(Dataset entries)
>>

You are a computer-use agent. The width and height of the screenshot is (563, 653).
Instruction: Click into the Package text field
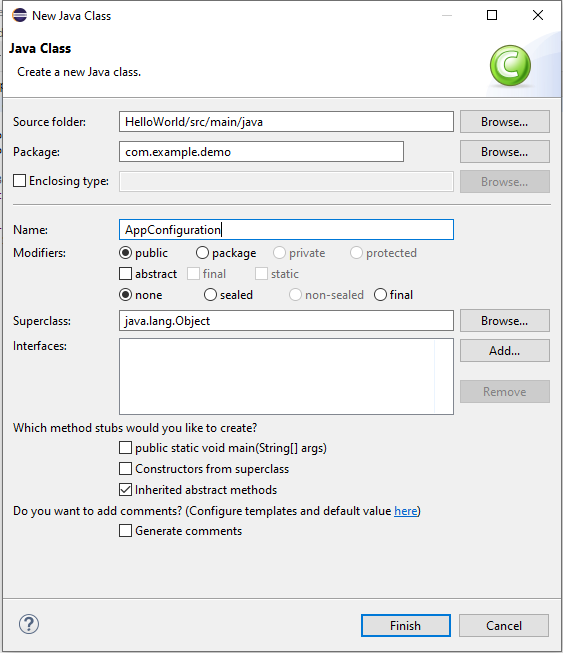pyautogui.click(x=261, y=152)
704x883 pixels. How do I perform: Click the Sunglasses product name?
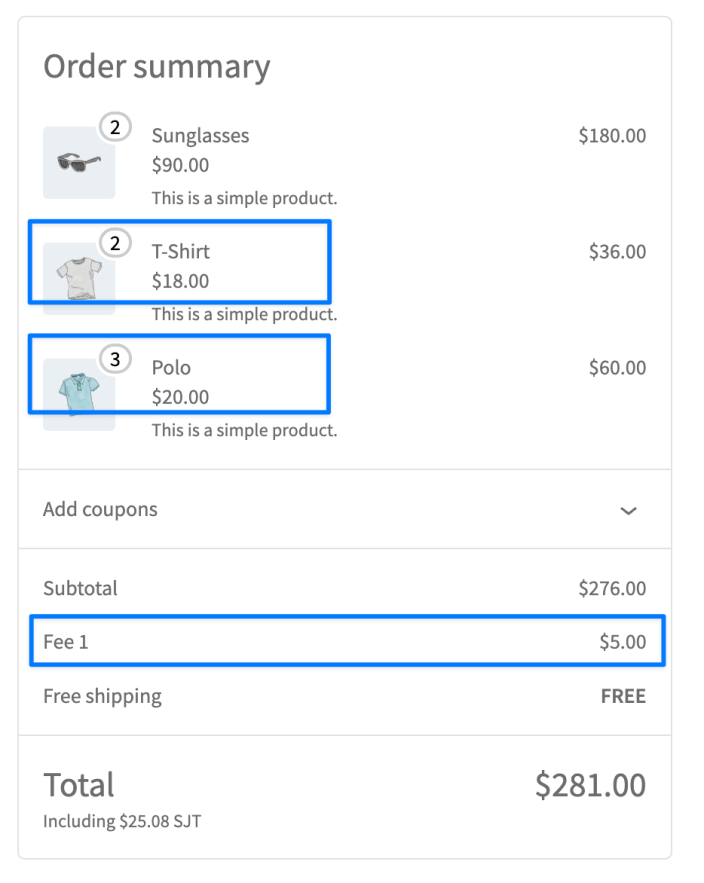pos(200,135)
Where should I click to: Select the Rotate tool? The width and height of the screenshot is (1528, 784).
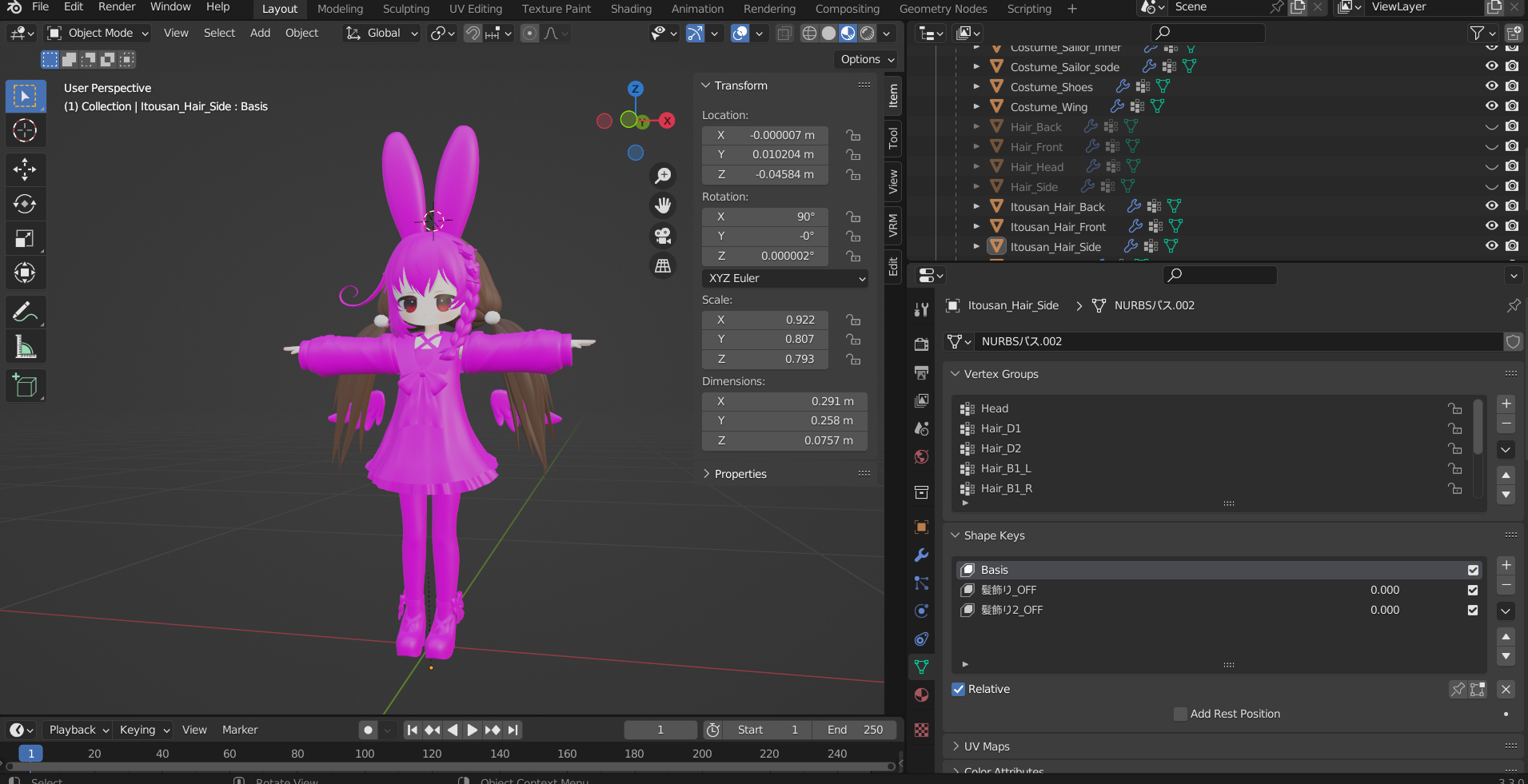25,204
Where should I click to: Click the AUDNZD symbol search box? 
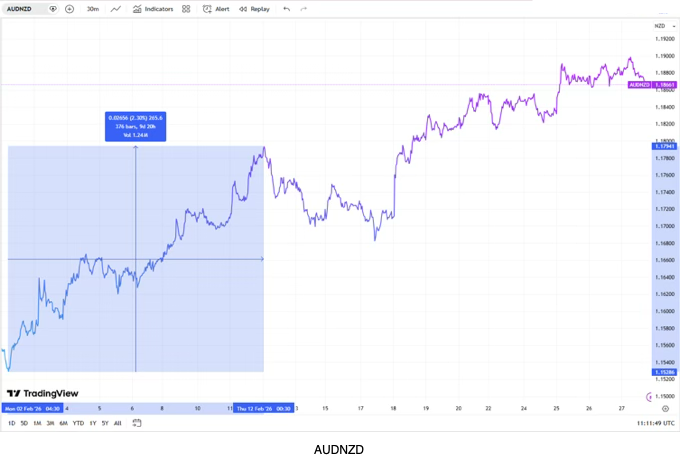(x=22, y=9)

<<

_WHAT YOU WILL DO_. Write out the records above exactly as they appear, leaving out any pictures.

_ANSWER TO THIS TASK_.
You are a computer-use agent. The width and height of the screenshot is (563, 653).
Instruction: Click into the Package text field
pyautogui.click(x=261, y=152)
704x883 pixels. How do I perform: Click the Sunglasses product name?
pos(200,135)
Where should I click to: Select the Rotate tool? The width and height of the screenshot is (1528, 784).
25,204
Where should I click to: Click the AUDNZD symbol search box? 
(x=22, y=9)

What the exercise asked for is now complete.